Courbet era "mais favorável" a vê-los. "Na audiência, me dei conta da importância de que fossem vistos porque são eloquentes e integram o julgamento".

Para se deparar com a brutalidade, o jornalista tenta se agarrar a "imagens da vida cotidiana".

Gisèle Pelicot "estava deitada, sem reagir (...) Podíamos escutar claramente os roncos", disse Philippe Siuberski, jornalista da AFP baseado em Montpellier, que também cobriu o julgamento desde o início.

"Fazemos nosso trabalho como jornalistas, mas não é necessariamente algo que seja muito agradável de ver. Olhava entre 2-3 segundos, depois voltava para minhas anotações, via a reação de Dominique Pelicot, a de Gisèle Pelicot... ", acrescenta o jornalista, que um dia preferiu deixar a sala antes da exibição de um vídeo de 15 minutos.

"Mais que as palavras, a imagem fica na retina e isso pode tocar em cordas sensíveis", diz Siuberski, traçando um paralelo entre o que viu em Avignon e o que viveu durante a cobertura do julgamento do pedófilo Marc Dutroux, julgado em 2004 em Arlon (Bélgica) por sequestro, rapto, estupro e assassinato de meninas e adolescentes.

- "Obrigado, Gisèle" -

Por coincidência de calendário e do pessoal disponível da AFP em Marselha, este julgamento tão simbólico da violência sofrida sobretudo pelas mulheres foi coberto quase exclusivamente por homens.

"Idealmente, teria sido bom ter um binômio homem-mulher, mas tivermos que lidar com a disponibilidade e as reticências que fatos como estes podem suscitar, e respeitá-los", explica Wesselingh.

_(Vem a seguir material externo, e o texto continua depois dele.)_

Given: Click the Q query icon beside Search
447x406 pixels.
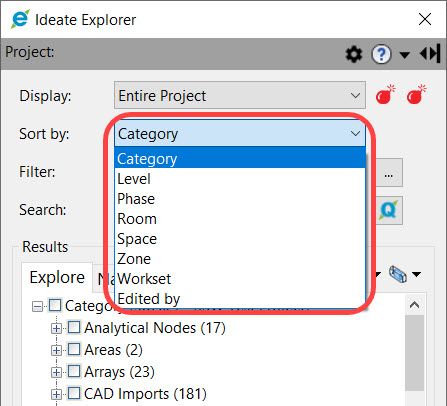Looking at the screenshot, I should click(x=389, y=211).
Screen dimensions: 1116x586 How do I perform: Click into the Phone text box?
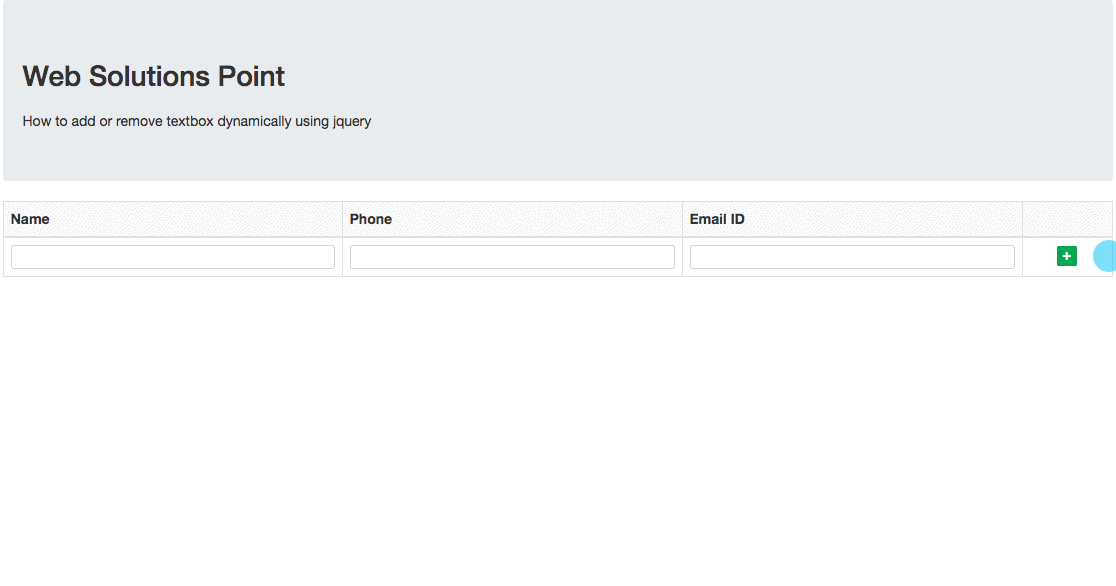click(x=512, y=257)

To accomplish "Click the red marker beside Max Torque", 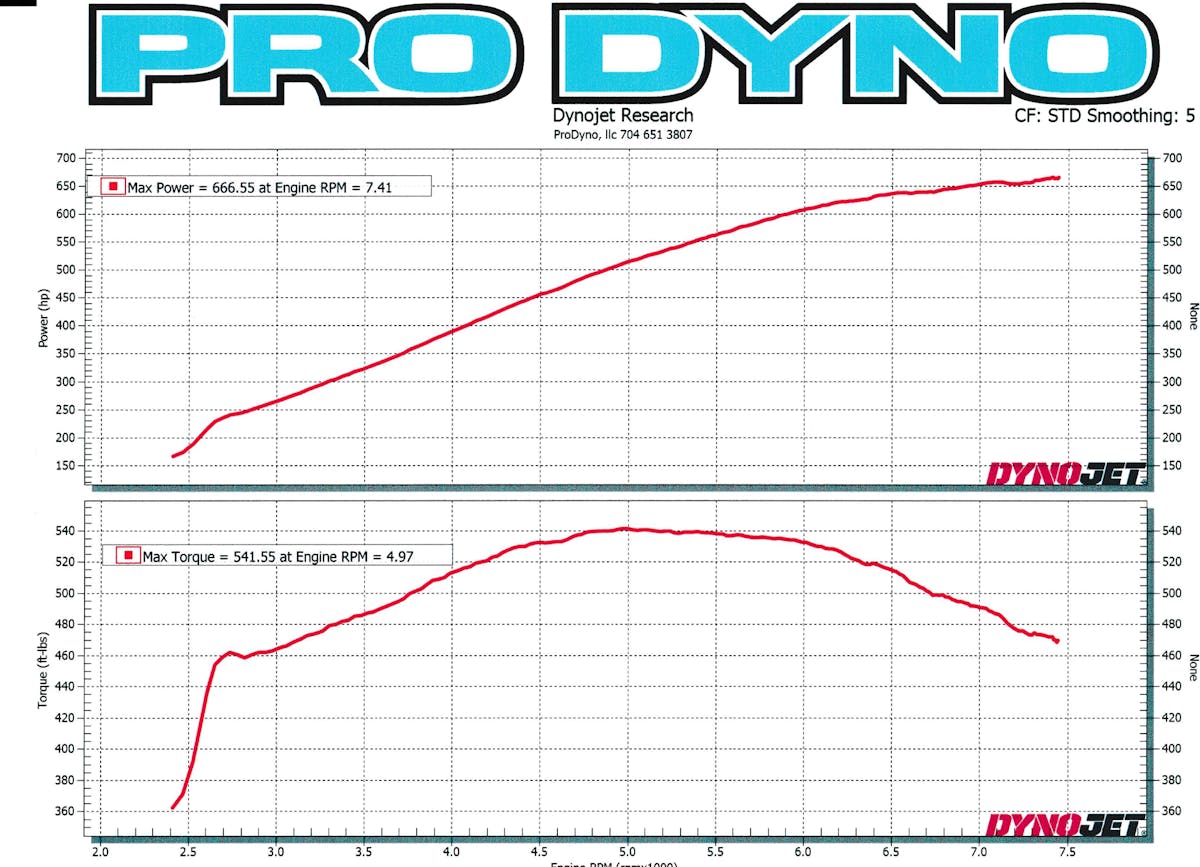I will [127, 555].
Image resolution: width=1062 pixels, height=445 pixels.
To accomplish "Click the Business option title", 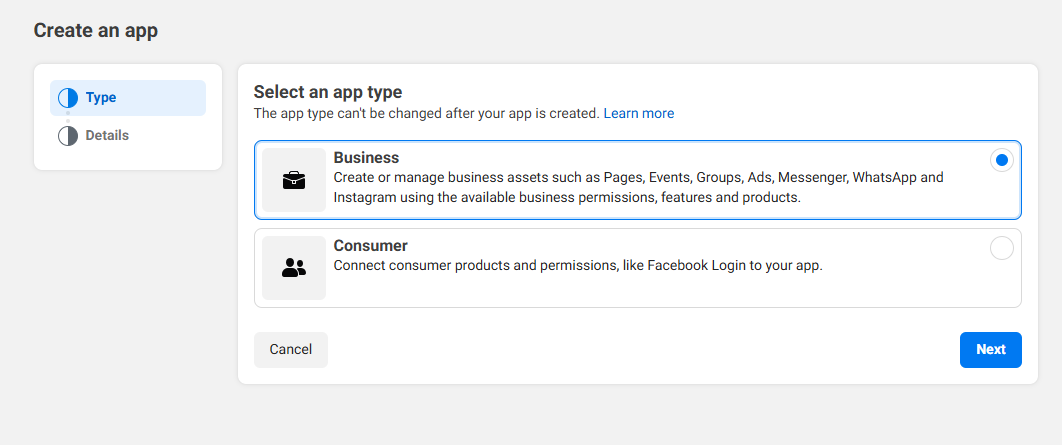I will coord(366,157).
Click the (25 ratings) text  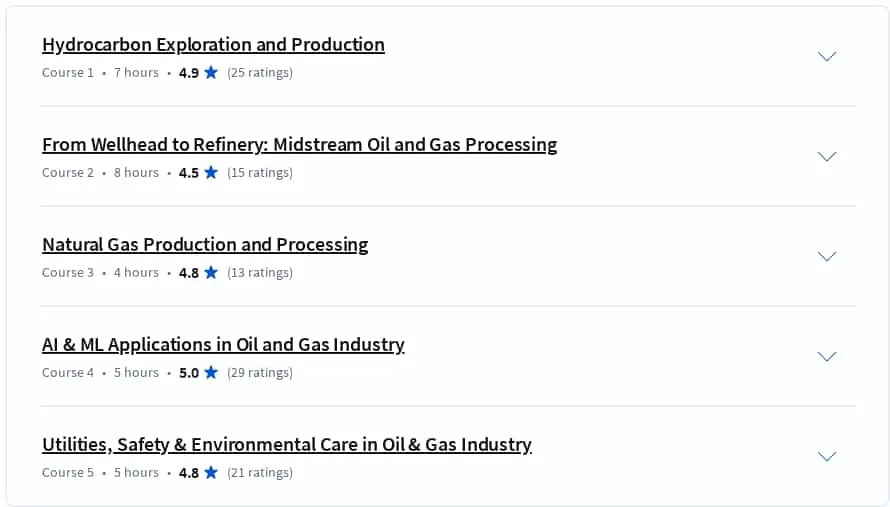[260, 73]
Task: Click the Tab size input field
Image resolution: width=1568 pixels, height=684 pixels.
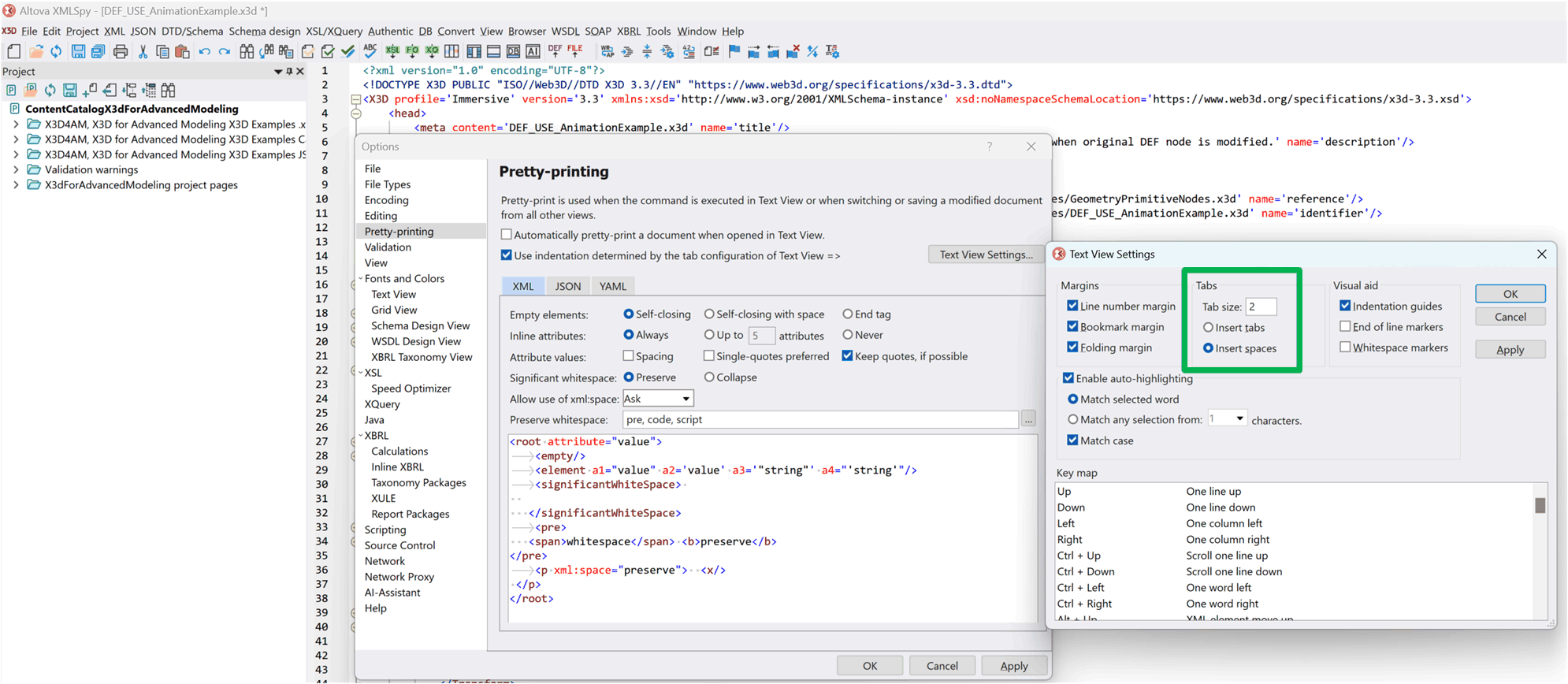Action: [1261, 307]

No entanto, é "interessante ter homens confrontados a questionamentos sobre a masculinidade, o comportamento de 50 homens comuns" para "ampliar o olhar da violência contra as mulheres".

"De fato, isto me fez refletir sobre o tema do consentimento", admite Courbet. "Este julgamento nos obriga, como homens, a nos fazermos perguntas sobre nosso comportamento passado, presente e, especialmente, futuro", afirma.

Para Siuberski, o impacto se deve principalmente à personalidade de Gisèle Pelicot, que "nunca saiu da linha do que queria dizer" com "força e comedimento". "É bastante admirável", acrescenta.

"É difícil" colocar-se em seu lugar, diz Kantarci. "Como jornalista não deveria, mas quero dizer, 'Obrigado'".

Declarações tomadas e editadas por Jessica Lopez.